IBC, SUMUT – Calon Walikota Sumatera Utara (Sumut) nomor urut 2 Bobby Afif Nasution bersilaturahmi dengan sejumlah pengurus PKP Berdikari Sunut dan Jamiyah Batak Muslim Indonesia (JBMI) Medan, Sabtu (21/11/202.) siang wib.

Kehadiran Bobby disambut hangar sejumlah pengurus dan kordinator PKP Berdikari Sumut Panca Sarjan Putra dan Ketua DPP Ustadz KH Amran Saragih.

Kordinator PKP Berdikari Sumut Panca Sarjana Putra mengatakan PKP Berdikari dan JBMI bertekad membantu membawa Pasangan Bobby Nasution-Aulia Rachman menuju kemenangan di Pilkada Medan untuk menjadi Walikita dan Wakil Walikota Medan periode 2020-2024.

“Kami dari PKP Berdikari bersama JMBI bertekad untuk bersama-sama membantu membawa Bang Bobby untuk menjadi Walikota Medan di 2020 nanti,” katanya.

Panca menambahkan ealaupun kami mendukung ke depan kami akan mengelasi kinerja Bobby Nasution.

“Kami juga nantinya Bang Bobby, walaupun hari ini (Sabtu, 21/11/2020) kami mendukung. Nanti kedepan kami akan mengelasi kinerja Bang Bobby. Artinya memberikan kritikan yang konsutif demi perubahan Medan yang lebih baik lagi,” tambahnya dengan tegas.

Atas terus mengalir dukungan terhadap dirinya, Bobby merasa optimis akan meraih kemenangan pada konstelasi Pilkada Medan 9 Desember nanti.

“Apa yang disampaikan abang saya ( Panca Sarjana Putra – red) dan orang tua (Ustadz KH Amran Saragih – red) tadi, bagaimana kedepannya. Mudah-mudahan, Insya Allah saya dan Bang Aulia bisa membawa perubahan di Kota Medan,” tutur Bobby.

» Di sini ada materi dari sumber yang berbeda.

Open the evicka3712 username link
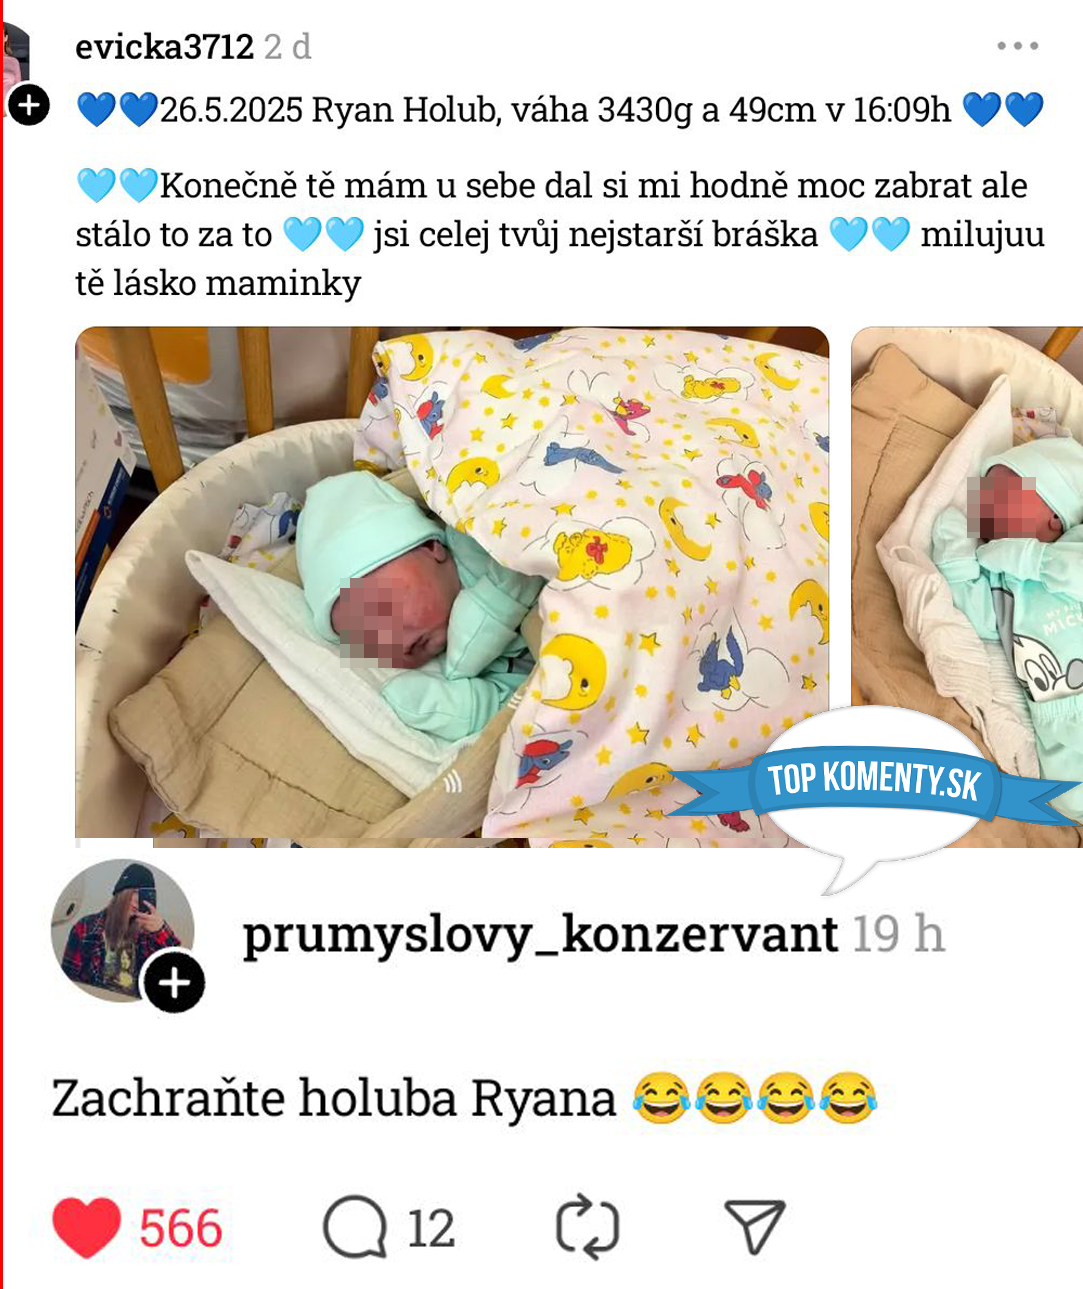The width and height of the screenshot is (1083, 1289). coord(165,46)
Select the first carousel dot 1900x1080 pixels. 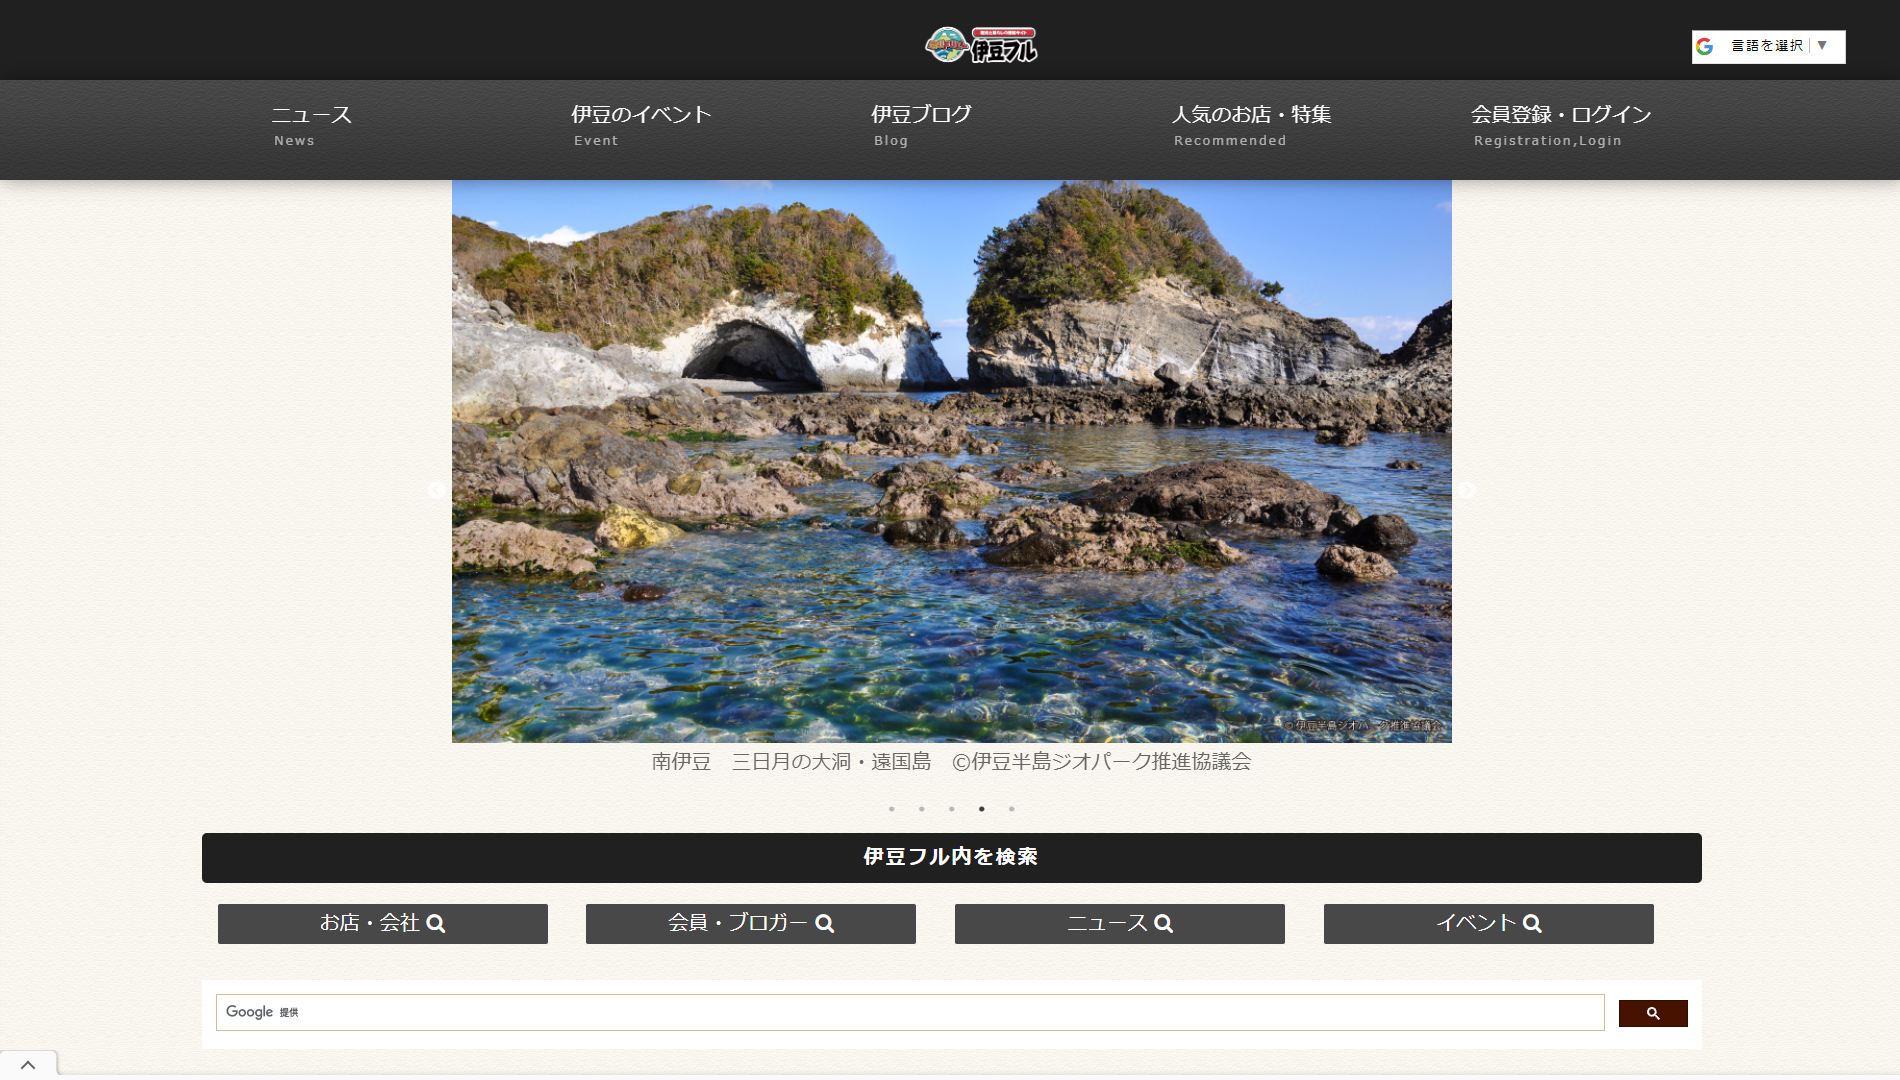892,809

Dirinya menambahkan yang pertama kali ingin kita bawa perubahan yakni di masa kampanye yang tidak lebih 3 bulan.

“Oleh karena itu saya dan Bang Aulia Rachman dan seluruh tim sepakat tidak mau memecah belah terkhususnya yang disampaikan ketua kita tadi janganlah merasa kita yang paling paham akan agama. Kita tidak mau memecah belah menggunakan agama, suku. Kita tidak akan memecah belah dengan identitas etnis. Ngga mau,” tambah Bobby tegas.

Mantu dari Presiden Joko Widodo ini juga menegaskan jika menang wajib membawa agama untuk membentuk masyarakat dan pemerintah yang baik di Kota Medan.

“Karena Kota Medan sebagai miniatur dengan kemjemukannya dan bisa menjadi kekuatan besar,” tegas Bobby.